Так утверждали поклонники Константина Маковского; высшая ступень красоты действовала и на них; но они реагировали на нее, как на бред; и мы, осязая нам данную основную тему Поливанова сквозь всегда летучую ее вариацию, — начинали: либо трепетать, испытывая (да простят мне это выражение!) нечто «мистическое», либо смеяться; но испуг и смех — от недоуменной нервности, от ощущения приподнятости на много тысяч метров над уровнем моря; и строй его педагогических воздействий на нас, как тактика, в нас высекающая то-то иль то-то, казался непонятным; его требование: рассказать не от себя, а от Пушкина, по-пушкински, было апелляцией к процессу нашего вживания в стиль Пушкина (какой же это формализм?); а его импровизация оценок ответов, в сущности, была отрицанием бальной системы, и двойка, полученная у Поливанова, никого не страшила; завтра ее сменяла пятерка.
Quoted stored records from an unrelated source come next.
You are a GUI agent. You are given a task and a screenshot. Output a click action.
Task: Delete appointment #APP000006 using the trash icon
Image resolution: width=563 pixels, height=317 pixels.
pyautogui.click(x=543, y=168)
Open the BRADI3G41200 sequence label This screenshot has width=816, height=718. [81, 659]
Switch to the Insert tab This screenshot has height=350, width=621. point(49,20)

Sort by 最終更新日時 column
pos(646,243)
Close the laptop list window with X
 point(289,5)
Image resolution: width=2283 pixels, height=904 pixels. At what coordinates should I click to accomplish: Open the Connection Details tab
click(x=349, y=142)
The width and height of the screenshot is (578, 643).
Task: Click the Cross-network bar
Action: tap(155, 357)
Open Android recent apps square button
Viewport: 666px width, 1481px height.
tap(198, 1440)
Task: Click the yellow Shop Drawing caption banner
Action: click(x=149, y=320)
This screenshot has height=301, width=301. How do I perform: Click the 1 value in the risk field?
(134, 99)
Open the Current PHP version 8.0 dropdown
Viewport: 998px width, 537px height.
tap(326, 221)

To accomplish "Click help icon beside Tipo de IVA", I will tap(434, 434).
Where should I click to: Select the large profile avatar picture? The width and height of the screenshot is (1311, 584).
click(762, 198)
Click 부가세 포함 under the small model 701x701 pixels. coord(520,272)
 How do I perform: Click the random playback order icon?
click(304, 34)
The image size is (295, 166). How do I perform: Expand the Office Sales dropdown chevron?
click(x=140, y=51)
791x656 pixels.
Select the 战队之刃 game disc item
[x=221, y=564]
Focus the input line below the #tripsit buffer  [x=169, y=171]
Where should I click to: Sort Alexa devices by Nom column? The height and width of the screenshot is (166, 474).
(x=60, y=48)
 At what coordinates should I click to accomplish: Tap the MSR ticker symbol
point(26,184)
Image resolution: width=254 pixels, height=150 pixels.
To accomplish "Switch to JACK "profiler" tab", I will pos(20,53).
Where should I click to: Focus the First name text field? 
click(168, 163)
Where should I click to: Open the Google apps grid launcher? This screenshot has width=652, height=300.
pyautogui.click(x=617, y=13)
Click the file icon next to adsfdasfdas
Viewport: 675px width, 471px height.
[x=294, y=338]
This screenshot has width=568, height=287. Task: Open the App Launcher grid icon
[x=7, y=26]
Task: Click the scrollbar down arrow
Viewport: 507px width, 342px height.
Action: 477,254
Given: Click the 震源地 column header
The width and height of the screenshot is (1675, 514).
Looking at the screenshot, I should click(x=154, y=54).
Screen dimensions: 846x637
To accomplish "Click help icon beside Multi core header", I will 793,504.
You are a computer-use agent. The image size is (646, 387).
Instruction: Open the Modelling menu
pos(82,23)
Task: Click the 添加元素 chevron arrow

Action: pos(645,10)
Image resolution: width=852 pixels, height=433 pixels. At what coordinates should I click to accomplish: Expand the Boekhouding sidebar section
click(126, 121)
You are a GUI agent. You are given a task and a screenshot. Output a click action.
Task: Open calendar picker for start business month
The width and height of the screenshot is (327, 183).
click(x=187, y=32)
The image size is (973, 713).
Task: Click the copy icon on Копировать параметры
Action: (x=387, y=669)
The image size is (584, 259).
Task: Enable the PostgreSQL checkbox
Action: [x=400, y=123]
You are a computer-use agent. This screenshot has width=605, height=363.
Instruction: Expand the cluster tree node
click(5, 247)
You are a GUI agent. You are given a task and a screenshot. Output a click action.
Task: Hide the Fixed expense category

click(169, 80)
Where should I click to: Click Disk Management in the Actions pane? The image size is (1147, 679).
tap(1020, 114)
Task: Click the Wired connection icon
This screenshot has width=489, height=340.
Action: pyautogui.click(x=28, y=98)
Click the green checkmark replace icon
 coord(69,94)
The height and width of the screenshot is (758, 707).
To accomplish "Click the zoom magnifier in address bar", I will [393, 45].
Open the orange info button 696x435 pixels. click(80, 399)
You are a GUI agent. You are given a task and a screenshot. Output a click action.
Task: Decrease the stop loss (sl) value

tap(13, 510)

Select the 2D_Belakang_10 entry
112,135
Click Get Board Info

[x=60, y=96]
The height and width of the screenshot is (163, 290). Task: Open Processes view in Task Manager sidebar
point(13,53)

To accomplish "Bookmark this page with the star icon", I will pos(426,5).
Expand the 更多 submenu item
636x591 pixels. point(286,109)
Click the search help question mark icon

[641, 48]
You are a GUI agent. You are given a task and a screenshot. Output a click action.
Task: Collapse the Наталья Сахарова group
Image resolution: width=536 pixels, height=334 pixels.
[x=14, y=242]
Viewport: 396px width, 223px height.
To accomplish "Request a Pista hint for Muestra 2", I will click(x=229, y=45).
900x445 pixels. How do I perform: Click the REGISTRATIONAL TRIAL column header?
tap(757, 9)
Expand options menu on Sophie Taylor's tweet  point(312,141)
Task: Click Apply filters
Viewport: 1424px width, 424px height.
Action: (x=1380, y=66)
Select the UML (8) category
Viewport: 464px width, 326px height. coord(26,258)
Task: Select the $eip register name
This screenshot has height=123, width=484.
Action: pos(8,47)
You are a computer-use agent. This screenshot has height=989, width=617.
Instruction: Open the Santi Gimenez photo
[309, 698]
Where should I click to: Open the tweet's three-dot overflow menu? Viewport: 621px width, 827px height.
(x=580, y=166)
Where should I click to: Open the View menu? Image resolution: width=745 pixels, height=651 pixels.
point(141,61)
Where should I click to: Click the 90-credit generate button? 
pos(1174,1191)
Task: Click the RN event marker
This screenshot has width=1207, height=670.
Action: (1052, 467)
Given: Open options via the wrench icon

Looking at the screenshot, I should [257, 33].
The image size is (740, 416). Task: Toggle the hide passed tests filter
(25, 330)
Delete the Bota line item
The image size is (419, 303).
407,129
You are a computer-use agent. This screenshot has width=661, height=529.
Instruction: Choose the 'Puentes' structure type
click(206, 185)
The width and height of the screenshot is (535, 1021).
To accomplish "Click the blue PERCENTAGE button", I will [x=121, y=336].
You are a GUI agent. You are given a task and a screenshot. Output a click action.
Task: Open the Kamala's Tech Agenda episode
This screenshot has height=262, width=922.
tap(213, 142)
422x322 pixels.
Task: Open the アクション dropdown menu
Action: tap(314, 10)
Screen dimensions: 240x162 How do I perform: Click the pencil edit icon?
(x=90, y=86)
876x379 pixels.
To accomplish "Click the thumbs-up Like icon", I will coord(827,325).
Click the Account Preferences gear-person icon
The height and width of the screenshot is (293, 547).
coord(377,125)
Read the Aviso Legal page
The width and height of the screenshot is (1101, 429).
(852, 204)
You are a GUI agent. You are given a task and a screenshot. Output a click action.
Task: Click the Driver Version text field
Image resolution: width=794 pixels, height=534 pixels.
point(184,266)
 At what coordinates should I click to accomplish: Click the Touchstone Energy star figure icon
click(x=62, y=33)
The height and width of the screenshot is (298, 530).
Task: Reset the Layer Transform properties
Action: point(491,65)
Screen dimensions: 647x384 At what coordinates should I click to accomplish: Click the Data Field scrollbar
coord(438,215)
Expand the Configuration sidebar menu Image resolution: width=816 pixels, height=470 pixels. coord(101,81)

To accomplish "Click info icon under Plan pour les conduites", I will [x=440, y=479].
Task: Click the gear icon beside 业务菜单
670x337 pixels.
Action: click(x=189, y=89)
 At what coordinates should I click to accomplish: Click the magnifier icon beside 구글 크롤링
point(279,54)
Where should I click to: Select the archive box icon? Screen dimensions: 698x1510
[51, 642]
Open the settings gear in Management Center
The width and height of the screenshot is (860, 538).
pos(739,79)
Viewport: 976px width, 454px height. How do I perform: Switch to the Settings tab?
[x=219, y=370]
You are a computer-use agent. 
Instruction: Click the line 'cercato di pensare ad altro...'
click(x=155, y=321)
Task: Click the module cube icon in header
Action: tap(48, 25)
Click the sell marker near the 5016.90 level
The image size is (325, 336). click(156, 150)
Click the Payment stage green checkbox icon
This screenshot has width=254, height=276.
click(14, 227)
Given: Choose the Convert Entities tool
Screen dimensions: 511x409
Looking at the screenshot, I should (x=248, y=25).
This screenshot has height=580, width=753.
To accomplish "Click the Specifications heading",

Одни из учителей, имея любимцев, ставили им снисходительно отметки, придираясь к другим; иные из учителей, силясь быть объективными и оценивая прилежность и знание воспитанников, ставили им за ответ их средний балл; попадешь в «четверочники» — так сиди на «четверках», отвечая на «пять»; или на «три»; спустишься к «троечникам», и — не выпутаешься из «троек». У Поливанова в системе отметок не было любимцев и нелюбимцев; но было настроение данного дня; раскапризничается и — первому ученику за прекрасный ответ поставит «тройку», испортив ему месячную отметку; наоборот, последнему ученику с восторгом поставит «пять»; но эта субъективная несправедливость дня компенсировалась полною непредвзятостью: ему ничего не стоило за незнание поставить «единицу» тому, у кого стоял удручающий ряд «пятерок»; и — обратно; не надо было выслуживаться; если ты года сидел на «двойках» и вдруг, паче чаяния, отвечал на «пять», ты «пять» и получал, не выдвигаясь и не выслуживаясь. И в порядке спрашивания он не придерживался никакой постоянной системы; одни, спросив сегодня, завтра не спрашивают, соблюдая очередь в вызовах; другие, нарушая психологию порядка вызова, ловят учеников (спросил вчера — спросит и сегодня). У Поливанова не было ни системы порядка вызовов, ни системы ловли; он вызывал по вдохновению, а не по расчету.